An AVM is good for exactly one thing in a DIY appeal: a quick sanity check. If three different AVMs all peg your home below your assessed value, that's a signal worth chasing with real comp research. If they land at or above your assessed value, think hard before spending time on an appeal, because you may not win even if the number feels high.

Same reason: ATTOM's 'estimated market value' field should never appear in your appeal documents. If a hearing officer asks where a number came from and the answer is a private database's algorithm, your credibility drops.

How do ATTOM and assessor records handle recent sales differently?

The timing gap matters a lot in fast-moving markets.

County recorders usually record deeds within one to four weeks of closing. Assessor databases pull from recorder data on varying schedules: some daily, some weekly, some monthly. ATTOM then ingests from the assessor or recorder on its own cycle, which its documentation puts at 30 to 90 days behind the original recording date for most counties [1].

In a declining market, that lag works against you. If values have dropped 8 percent in the past 90 days, the recent comps that would support your appeal may not show up in ATTOM yet. They might already sit in your county assessor's database if your county updates often.

The reverse is also true. If values dropped right after your assessment date, none of those sales help you anyway, because most jurisdictions value as of a specific date and post-date evidence is inadmissible in the appeal [2]. Check your notice for the valuation date before you build your comp set.

Safest approach: pull comps straight from the assessor database, sorted by sale date descending, and note the most recent data available. If you supplement with ATTOM, verify each sale price against the county deed record before you cite it.

How do you access county assessor data if your county has a poor portal?

Most county assessors offer at least three ways in, even when the online portal is weak.

The first is a public records request under your state's open records law. Every state has one. Texas has the Public Information Act [7], California has the California Public Records Act [8], and most others run on similar frameworks. You can request the assessment roll as a data extract, often CSV or Excel, for a nominal copying fee (typically $0 to $50). That gets you the full county dataset, which beats ATTOM for local appeals.

The second is in-person access at the assessor's office. Staff generally have to let you inspect parcel records during business hours. Bring a list of the parcels you want and a phone to photograph the records.
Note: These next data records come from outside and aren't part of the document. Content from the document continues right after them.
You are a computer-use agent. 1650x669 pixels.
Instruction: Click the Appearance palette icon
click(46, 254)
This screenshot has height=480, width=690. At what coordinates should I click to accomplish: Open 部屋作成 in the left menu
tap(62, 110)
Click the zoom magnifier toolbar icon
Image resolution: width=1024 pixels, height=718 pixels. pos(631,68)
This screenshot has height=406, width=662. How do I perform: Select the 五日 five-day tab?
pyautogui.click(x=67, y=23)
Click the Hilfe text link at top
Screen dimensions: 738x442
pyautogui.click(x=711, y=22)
The third is the county GIS portal, which often has a better interface than the assessor's property search. Many counties run their GIS through a vendor like Esri ArcGIS Online, with clickable parcel layers showing assessed value, sale history, and characteristics. Search '[your county name] GIS parcel viewer' and you may find data that never appears on the assessor's main page.

For California counties, the Santa Clara property tax page covers how the assessor's data is structured under Proposition 13 rules, a different framework than most states.
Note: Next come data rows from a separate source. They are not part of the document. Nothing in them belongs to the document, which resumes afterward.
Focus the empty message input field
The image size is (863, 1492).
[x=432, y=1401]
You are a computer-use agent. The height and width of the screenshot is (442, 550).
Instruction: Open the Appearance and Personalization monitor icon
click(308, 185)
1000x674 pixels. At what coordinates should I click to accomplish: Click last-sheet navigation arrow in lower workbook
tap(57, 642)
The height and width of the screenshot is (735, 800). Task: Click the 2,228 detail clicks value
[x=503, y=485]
What is the workflow for building a comp table from assessor data?

A clean comp table is the core document in a residential appeal. Here is exactly how to build one from assessor data alone.
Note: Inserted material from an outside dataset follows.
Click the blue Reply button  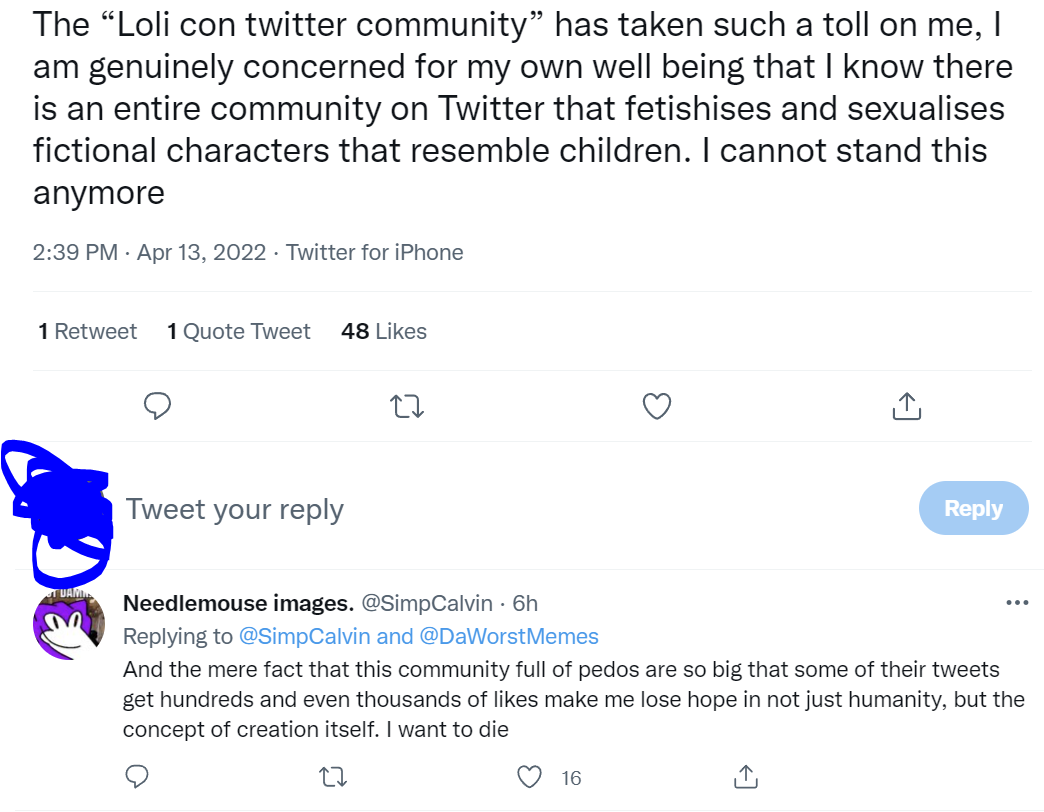click(x=973, y=508)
Open your county assessor's sale search. Filter by property class (residential single-family), sale type (arm's-length or 'warranty deed' if your county labels by deed type), sale date (12 months before your valuation date), and a radius around your subject property (start at 0.5 miles, expand to 1 mile if you need more comps).

Export or copy the results. For each sale, record address, sale price, sale date, GLA, year built, and lot size. Divide each sale price by GLA to get price per square foot. Sort by price per square foot.

Select the three to five comps closest to your subject property in size, age, and location. For each, note the adjustments you would need to make: if a comp has a finished basement your home lacks, subtract a dollar-per-square-foot estimate for that feature (your county's assessor schedule sometimes publishes these rates).

After adjustments, calculate an adjusted value range. If your subject property's assessed value sits above the top of that range, you have a defensible appeal.

Want a template? TaxFightBack's DIY appeal kit includes a pre-formatted comp table and adjustment worksheet calibrated to IAAO standards, which saves the two hours it takes to build one from scratch.

States with complex commercial rules, like New York City, use a different data structure. The NYC property tax page explains how income-approach evidence works alongside sales data there.

How do you reconcile a discrepancy between ATTOM and assessor records?

If you pull the same parcel from ATTOM and from the county assessor and the numbers differ, default to the assessor record. Always. That record is the legal document of record. It is what the hearing officer has in front of them.

Before you lock in any comp for your packet, verify its sale price against the county recorder's deed index. Most county recorders publish a deed search online. The deed shows the consideration paid, sometimes as a transfer tax calculation rather than a direct price. You can back into the price: divide the transfer tax by your state's rate per $1,000.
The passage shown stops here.